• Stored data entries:
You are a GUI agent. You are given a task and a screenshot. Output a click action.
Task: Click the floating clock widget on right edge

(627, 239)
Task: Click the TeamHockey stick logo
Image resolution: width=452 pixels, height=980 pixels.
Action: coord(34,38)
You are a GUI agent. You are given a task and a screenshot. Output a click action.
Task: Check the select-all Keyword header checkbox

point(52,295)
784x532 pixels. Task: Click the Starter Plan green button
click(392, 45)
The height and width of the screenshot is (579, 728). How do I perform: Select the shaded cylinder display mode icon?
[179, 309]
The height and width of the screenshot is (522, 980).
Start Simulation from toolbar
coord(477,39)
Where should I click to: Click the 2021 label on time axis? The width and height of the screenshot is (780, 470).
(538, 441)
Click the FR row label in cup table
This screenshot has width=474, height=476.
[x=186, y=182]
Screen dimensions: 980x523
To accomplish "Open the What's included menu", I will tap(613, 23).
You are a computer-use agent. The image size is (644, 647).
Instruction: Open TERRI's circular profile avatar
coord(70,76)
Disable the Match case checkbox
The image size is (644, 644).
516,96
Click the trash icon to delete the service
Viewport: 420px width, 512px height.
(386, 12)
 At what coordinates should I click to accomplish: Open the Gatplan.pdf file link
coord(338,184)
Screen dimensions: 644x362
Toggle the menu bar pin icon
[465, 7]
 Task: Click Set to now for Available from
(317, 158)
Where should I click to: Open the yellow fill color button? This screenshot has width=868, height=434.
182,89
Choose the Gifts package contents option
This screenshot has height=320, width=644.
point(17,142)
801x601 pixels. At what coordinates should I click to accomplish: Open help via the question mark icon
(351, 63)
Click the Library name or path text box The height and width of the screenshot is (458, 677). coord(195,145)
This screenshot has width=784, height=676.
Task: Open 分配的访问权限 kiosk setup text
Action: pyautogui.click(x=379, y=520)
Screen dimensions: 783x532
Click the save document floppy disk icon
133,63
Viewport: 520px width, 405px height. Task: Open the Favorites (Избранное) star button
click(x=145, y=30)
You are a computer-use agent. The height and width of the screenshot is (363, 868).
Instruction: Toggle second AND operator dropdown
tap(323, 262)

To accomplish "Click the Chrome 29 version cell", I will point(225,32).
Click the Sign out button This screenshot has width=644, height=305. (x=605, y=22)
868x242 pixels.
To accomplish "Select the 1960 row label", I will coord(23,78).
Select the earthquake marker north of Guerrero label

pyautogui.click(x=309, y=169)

• TASK STATEMENT:
Repeat the data in its entirety, word for word.

• EXERCISE SOLUTION:
You are a GUI agent. You are given a task and a screenshot. Output a click action.
Task: Click the floating clock widget on right edge

(627, 239)
Task: Click the TeamHockey stick logo
Image resolution: width=452 pixels, height=980 pixels.
Action: coord(34,38)
You are a GUI agent. You are given a task and a screenshot. Output a click action.
Task: Check the select-all Keyword header checkbox

point(52,295)
784x532 pixels. Task: Click the Starter Plan green button
click(392, 45)
The height and width of the screenshot is (579, 728). How do I perform: Select the shaded cylinder display mode icon?
[179, 309]
The height and width of the screenshot is (522, 980).
Start Simulation from toolbar
coord(477,39)
Where should I click to: Click the 2021 label on time axis? The width and height of the screenshot is (780, 470).
(538, 441)
Click the FR row label in cup table
This screenshot has width=474, height=476.
[x=186, y=182]
Screen dimensions: 980x523
To accomplish "Open the What's included menu", I will tap(613, 23).
You are a computer-use agent. The image size is (644, 647).
Instruction: Open TERRI's circular profile avatar
coord(70,76)
Disable the Match case checkbox
The image size is (644, 644).
516,96
Click the trash icon to delete the service
Viewport: 420px width, 512px height.
(386, 12)
 At what coordinates should I click to accomplish: Open the Gatplan.pdf file link
coord(338,184)
Screen dimensions: 644x362
Toggle the menu bar pin icon
[465, 7]
 Task: Click Set to now for Available from
(317, 158)
Where should I click to: Open the yellow fill color button? This screenshot has width=868, height=434.
182,89
Choose the Gifts package contents option
This screenshot has height=320, width=644.
point(17,142)
801x601 pixels. At what coordinates should I click to accomplish: Open help via the question mark icon
(351, 63)
Click the Library name or path text box The height and width of the screenshot is (458, 677). coord(195,145)
This screenshot has width=784, height=676.
Task: Open 分配的访问权限 kiosk setup text
Action: pyautogui.click(x=379, y=520)
Screen dimensions: 783x532
Click the save document floppy disk icon
133,63
Viewport: 520px width, 405px height. Task: Open the Favorites (Избранное) star button
click(x=145, y=30)
You are a computer-use agent. The height and width of the screenshot is (363, 868).
Instruction: Toggle second AND operator dropdown
tap(323, 262)

To accomplish "Click the Chrome 29 version cell", I will point(225,32).
Click the Sign out button This screenshot has width=644, height=305. (x=605, y=22)
868x242 pixels.
To accomplish "Select the 1960 row label", I will coord(23,78).
Select the earthquake marker north of Guerrero label

pyautogui.click(x=309, y=169)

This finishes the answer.